By Francine Phillips
September 16, 2009 (San Diego)--The largest provider of water in Southern California, the Metropolitan Water District (MWD), based in Los Angeles, has completed its final round of labor negotiations of a five-year contract that includes a hike in retirement benefits that has stakeholders in San Diego crying “foul.” Last week pension particulars were spelled out in preparation for a Sept. 15 vote by the District Board, including four San Diego region delegates. But at yesterday's meeting, MWD issued a statement that the vote has been postponed "to make sure that all facts regarding this proposal are fully understood by the Board of Directors and the public prior to any vote." A public workshop is set for 10 a.m. on Tuesday, Sept. 29 at MWD's Board Room in Los Angeles.
On Friday, San Diego Mayor Jerry Sanders sent a letter protesting the 25 percent pension increase that will cost an estimated $70 million in future payouts.
“Any increase in costs at MWD translates into an increase in water rates for San Diegans,” wrote Sanders.
Along with Sander’s letter, the Internet was awash in editorial outrage as taxpayer associations, elected officials, online pundits and experienced journalists questioned the proposed pension increases.
Are they right? The San Diego County Water Authority, a collection of 24 local agencies which provides water to 3 million residents, approved a $1.65 billion two-year budget on June 25 that reflected the MWD’s approved 21 percent rate increase in treated water that went into effect Sept. 1. The correlation between the 21 percent rate increase for the District’s 19 million customers and the 25 percent pension hike for just under 2,000 employees has made the contract a bullseye target for criticism.
In addition, the MWD retirement investment fund has reported a $400 million loss, bringing into question the proposed increased benefits that will raise retirement rates for long term employees from 50 percent of their salaries to 62.5 percent.
Included among those speaking out against the proposed pension hikes are MWD delegate W.D. “Bud” Pocklington, president of the South Bay Irrigation District, who has been on the MWD board since 1997. Pocklington has gone on record that his is a “no” vote. Two other regional delegates, Jim Barrett, director of public utilities for the City of San Diego, and Fern Steiner, a City of San Diego appointee to the MWD board, have not gone public with their voting preference. The final delegate from our region, Keith Lewinger, general manager of the Fallbrook Public Utility District, has said that he has not made up his mind.
Employees of MWD do not contribute to Social Security for retirement benefits, but accrue benefits from contributions to the California Public Employees’ Retirement System (CALPERS) which are paid by MWD, and from a matching 401(k) plan that vests after six months of employment.
According to the MWD recruitment Web site, the following benefits are currently extended to employees
• A choice of medical coverage from two different HMO's and two PPO's. The district pays for medical insurance for the employee and family members, including domestic partners, in all plans except one of the PPO's.

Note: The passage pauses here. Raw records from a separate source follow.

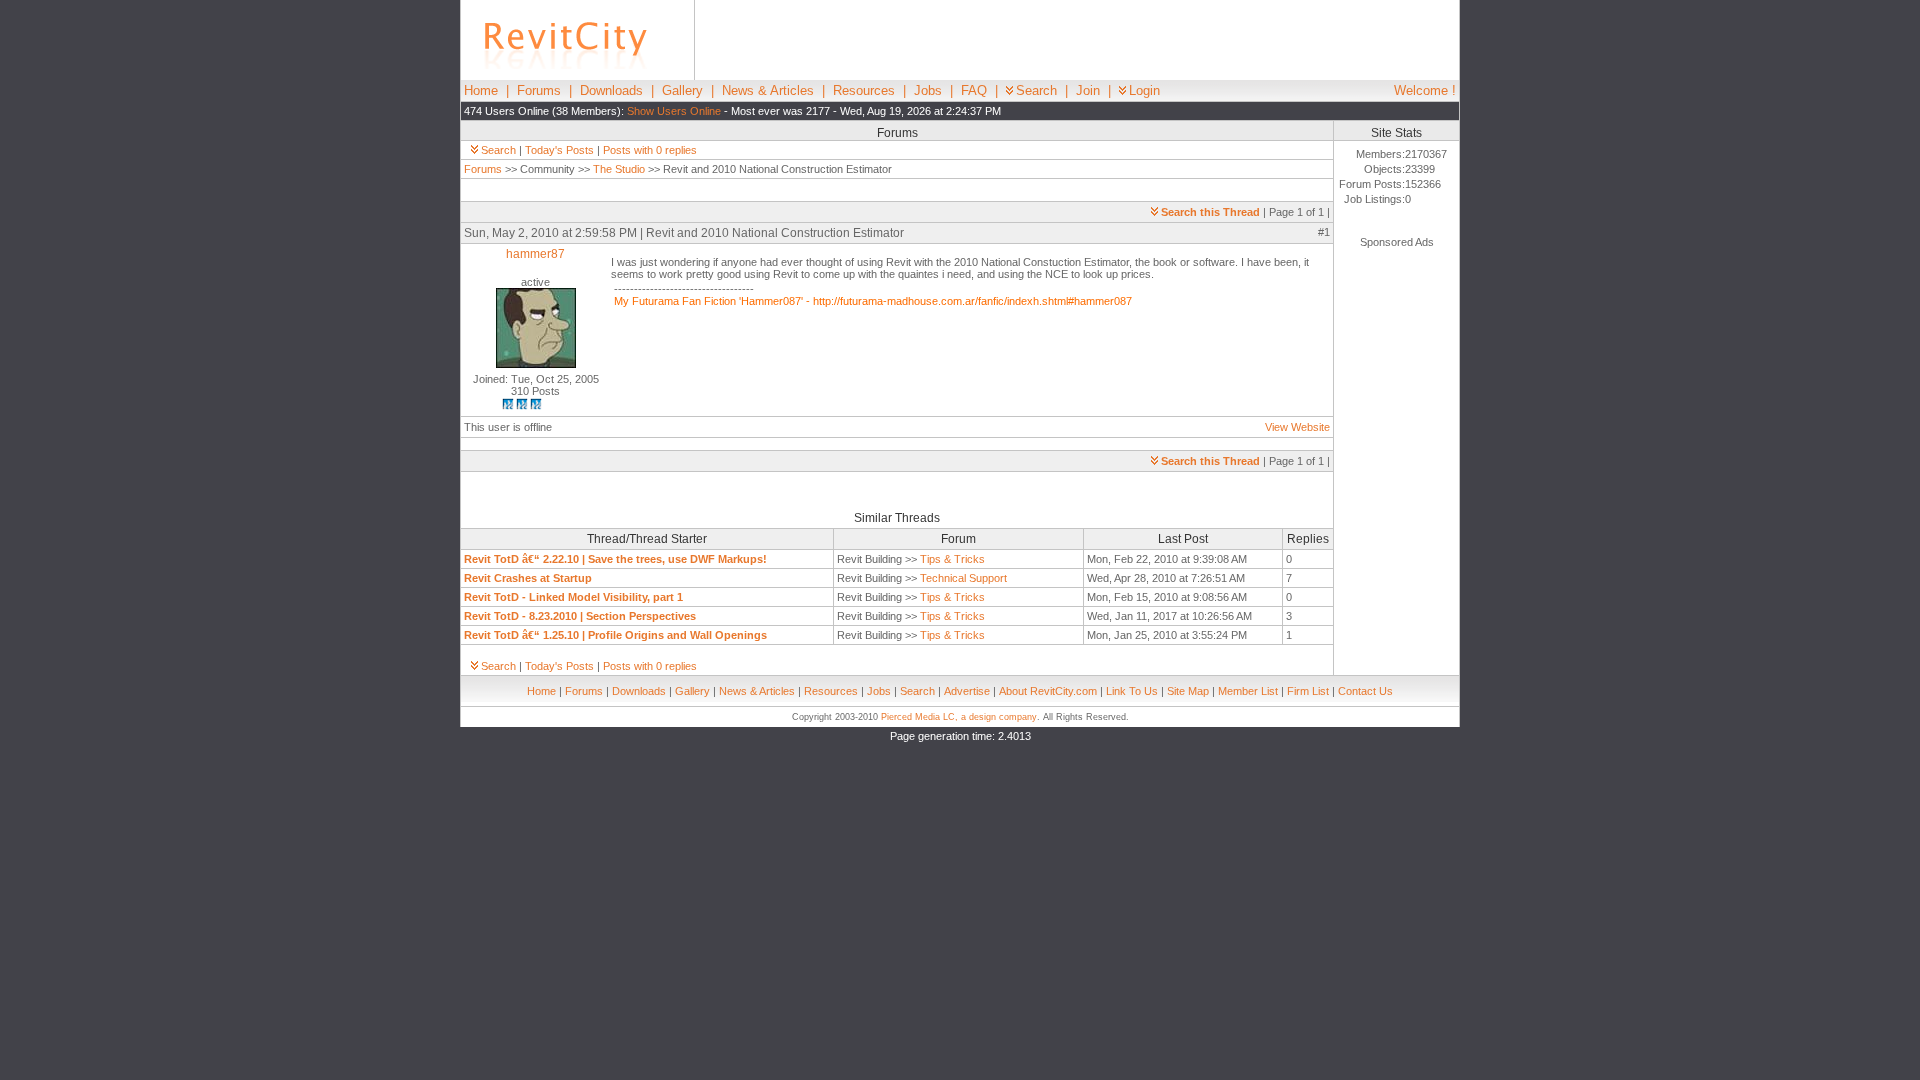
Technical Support (963, 578)
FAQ (974, 90)
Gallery (682, 90)
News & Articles (768, 90)
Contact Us (1365, 691)
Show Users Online (674, 111)
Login (1144, 90)
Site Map (1188, 691)
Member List (1248, 691)
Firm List (1308, 691)
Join (1088, 90)
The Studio (619, 169)
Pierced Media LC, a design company (959, 717)
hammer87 (535, 254)
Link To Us (1132, 691)
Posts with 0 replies (650, 150)
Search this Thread (1210, 212)
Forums (539, 90)
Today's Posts (559, 150)
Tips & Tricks (952, 559)
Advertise (967, 691)
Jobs (928, 90)
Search (1036, 90)
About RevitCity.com (1048, 691)
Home (481, 90)
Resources (864, 90)
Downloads (611, 90)
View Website (1297, 427)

• Dental insurance is provided at no cost to employees and family members, including domestic partners.
• Vision insurance is provided at no cost to the employee with an option to purchase family coverage.
• Life insurance is offered in varied competitive amounts based on bargaining unit.

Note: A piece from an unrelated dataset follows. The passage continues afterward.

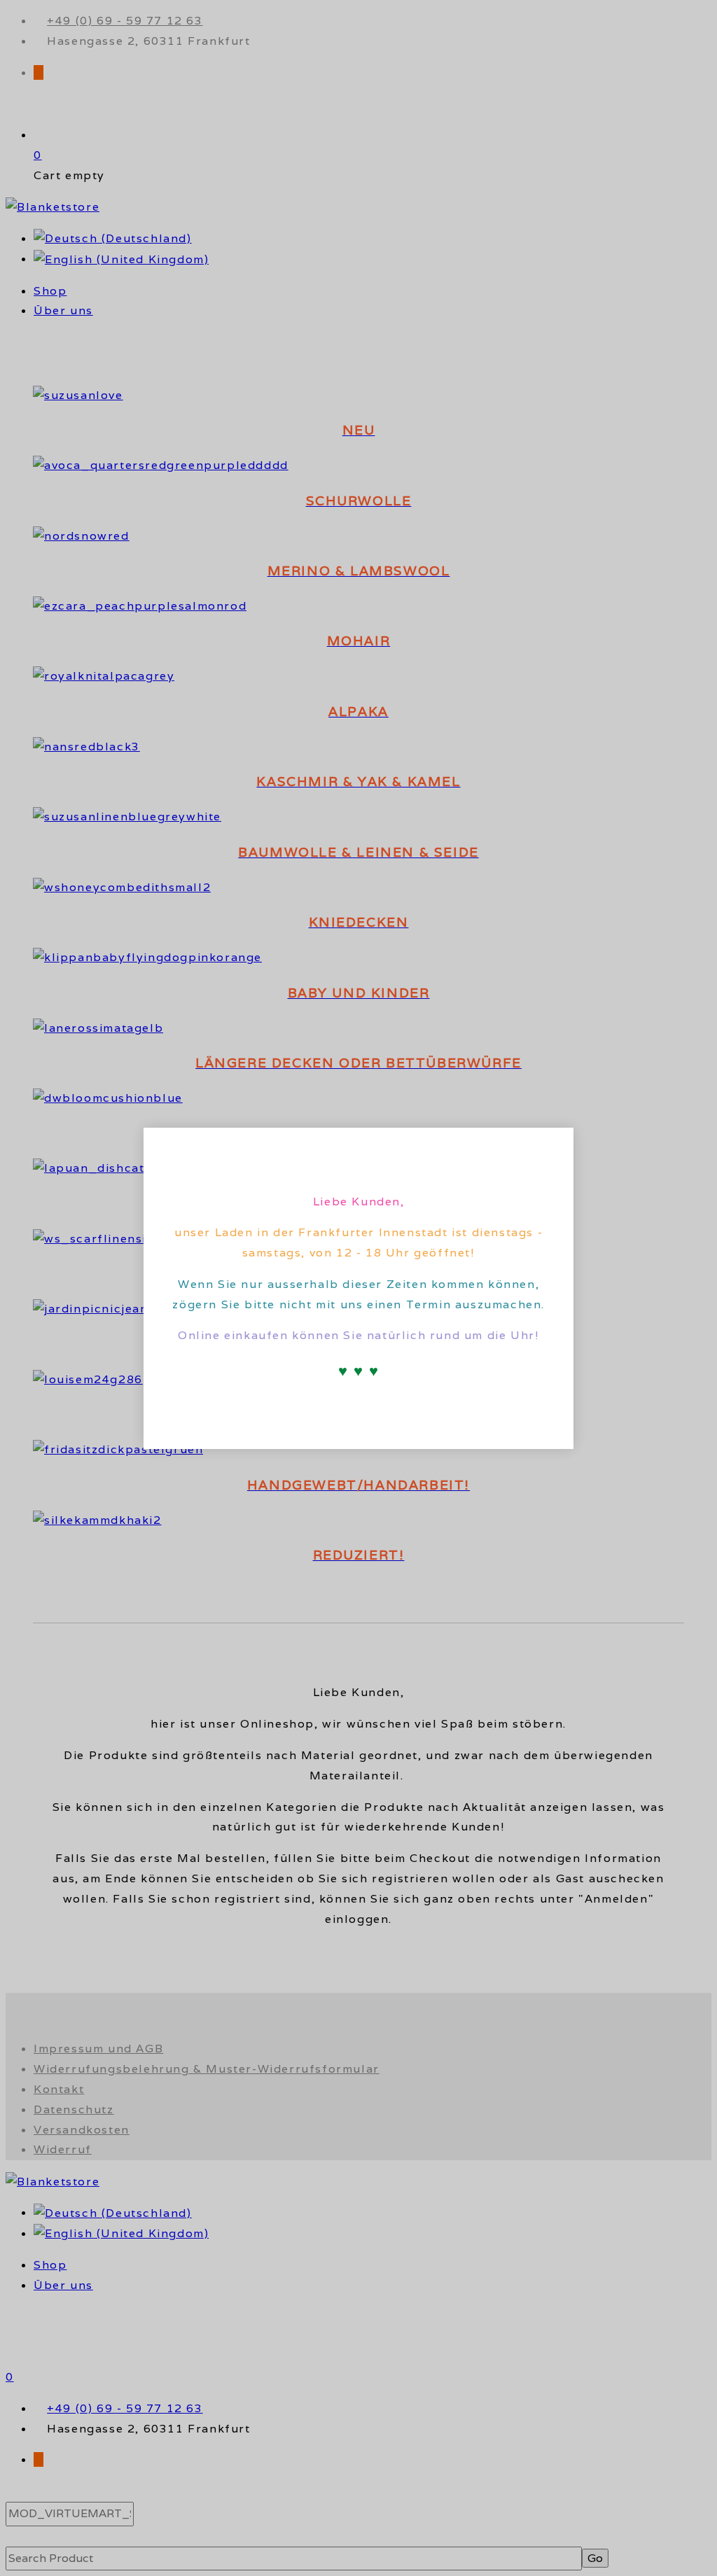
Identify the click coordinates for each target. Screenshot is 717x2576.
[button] (551, 1147)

• Deferred compensation in the form of a 401(k) plan and a 457 plan. Matching for the 401(k) plan begins upon enrollment, after six months of employment, with immediate vesting.
• Retirement benefits under the California Public Employees' Retirement System.
• Tuition reimbursement up to 85% of costs for classes and programs or job-related courses.
• Fourteen paid holidays and three paid personal days.
• Access to an employer provided credit union.
• Rideshare and vanpool options available.
• A variety of flexible work schedules.
Concessions reflected in the proposed contract include relinquishing one paid holiday and one personal day, no salary increases in 2009, a limit on accrued annual leave to 400 hours, a 2 percent contribution of current employees to a Retiree Medical Trust Fund, and an 8 percent contribution to said fund by employees hired after July 1, 2009.
Proponents of the contract, including MWD’s general manager, Jeff Kightlinger, say that the new contract will cost the agency less than maintaining the status quo, based on the stimulus for early retirement from long-time workers.
"I totally believe that we all have to pay for our water costs," Dexter Levy, a retired plumber and water activist, told East County Magazine. "But anything beyond the actual costs of obtaining water is inappropriate. I've been a friend of labor for many years and I believe that pensions are a part of the whole wage package, but we have to get pensions stable and that means that the Calpers pension package should extend to water districts so it is not on the negotiation table separately. The key to the whole thing is that as the public uses less water, the costs of sustaining the infrastructure is going to go up. The MWD needs to account for that, even if they have to go back to the drawing board and look at every expense again.."
Levy concluded, "All districts have a major challenge and that is to find new sources of water. The districts need to look at the MWD peripheral canal, drill more wells, and pursue reinjection of reclaimed water into the aquifer. That's the real challenge that water districts are going to have to be dragged forward to meet."